» STATED GOAL: Please reproduce the records starting at the line that has "This screenshot has width=1600, height=817." and ending after the line that has "to the Visibility", substituting "Change" for "Switch" and keeping everything else the same. Leave the pictures out of your answer.

» THE INPUT:
%%

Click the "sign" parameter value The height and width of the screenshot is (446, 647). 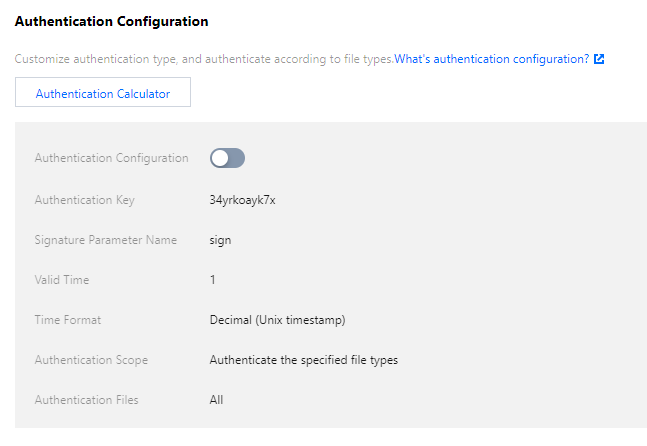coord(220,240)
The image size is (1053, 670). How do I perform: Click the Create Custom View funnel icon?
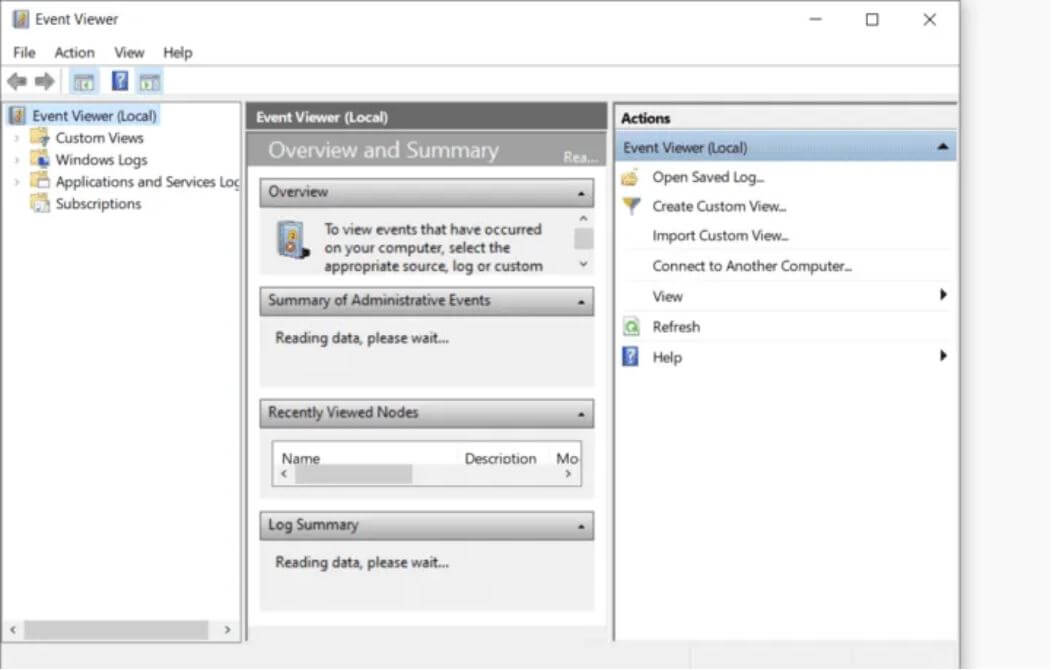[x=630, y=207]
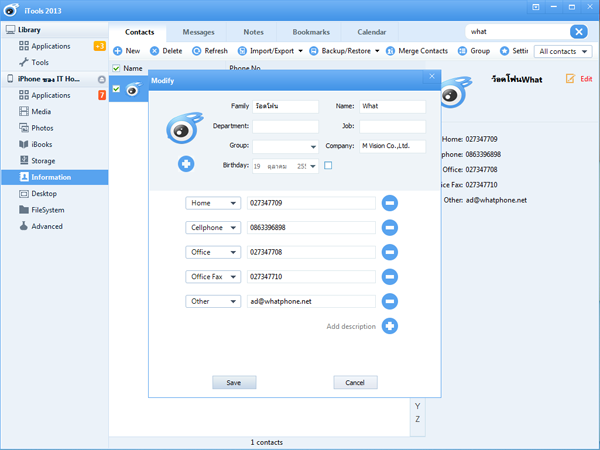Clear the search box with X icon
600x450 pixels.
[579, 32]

%%
%%

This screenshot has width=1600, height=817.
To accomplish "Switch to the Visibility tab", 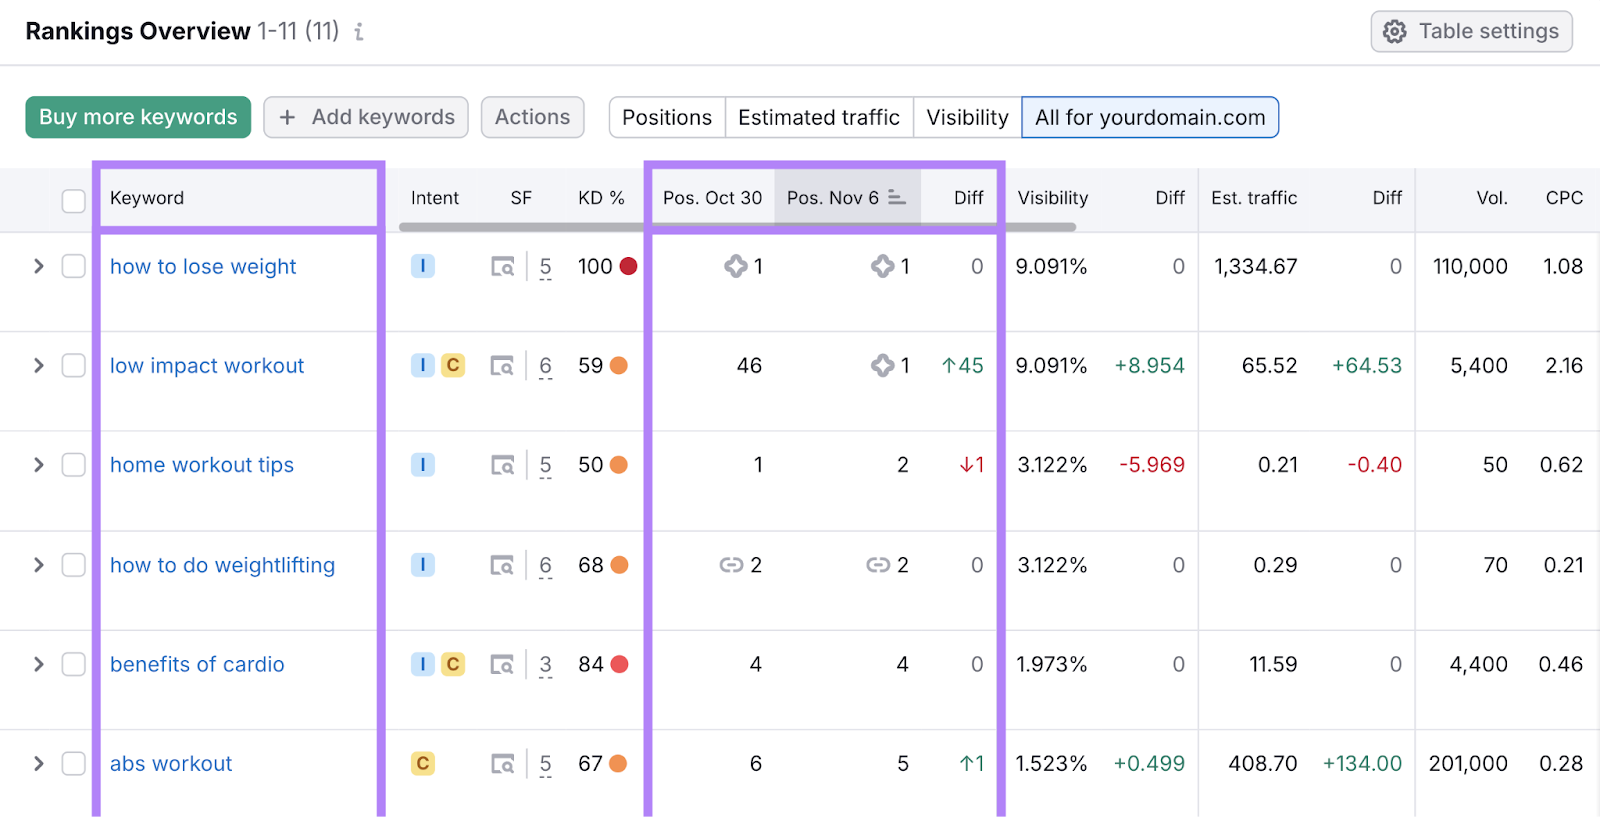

%%
%%

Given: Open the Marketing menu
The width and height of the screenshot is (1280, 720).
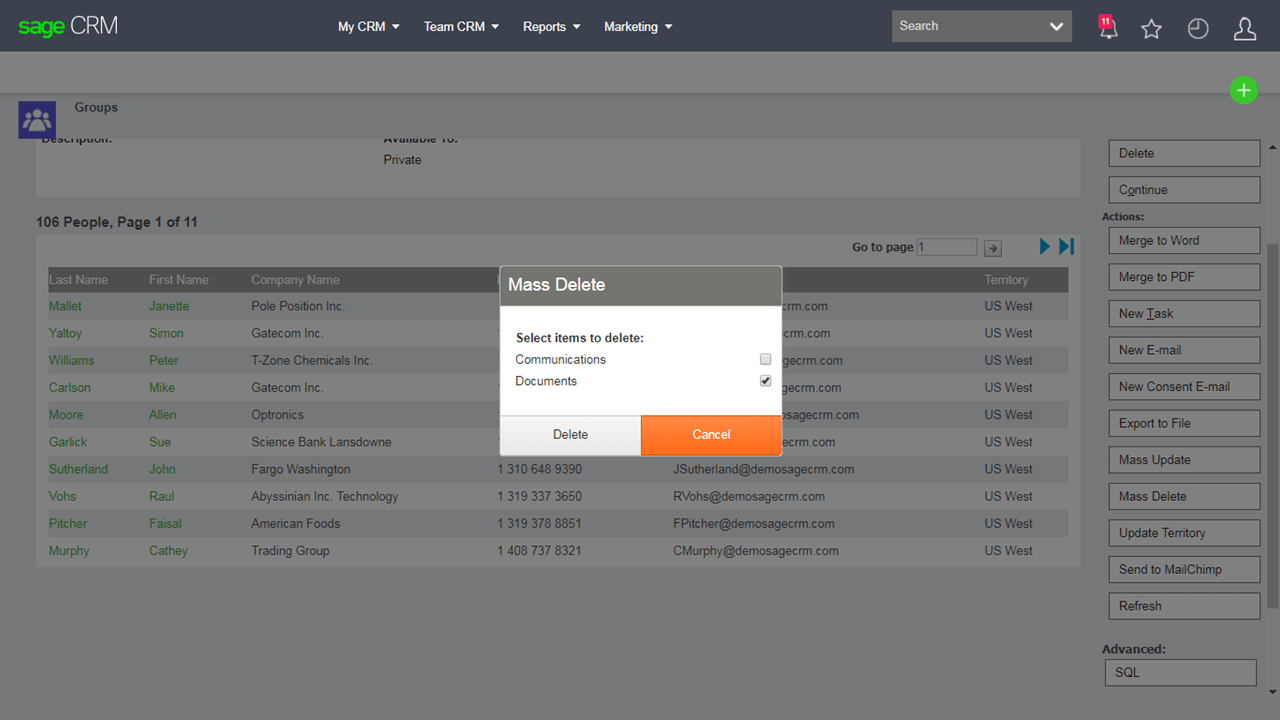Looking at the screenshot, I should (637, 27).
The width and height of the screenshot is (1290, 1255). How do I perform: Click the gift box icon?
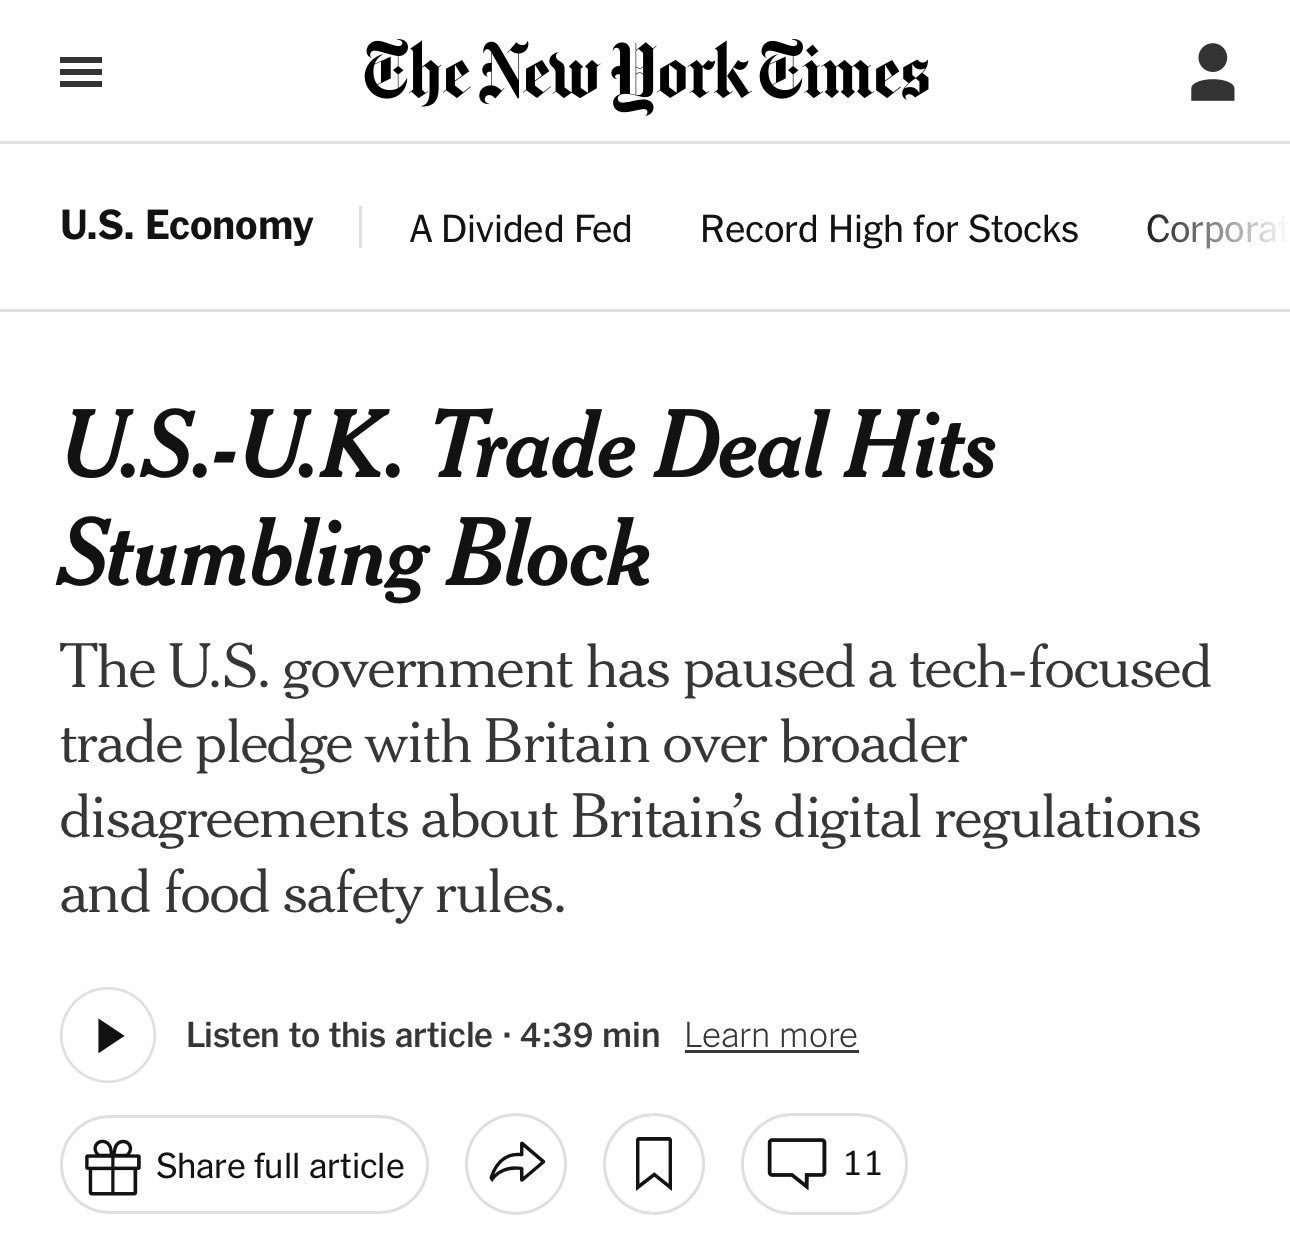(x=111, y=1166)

%%

» EXERCISE RESULT:
This screenshot has width=1600, height=817.
To accomplish "Change to the Visibility tab", 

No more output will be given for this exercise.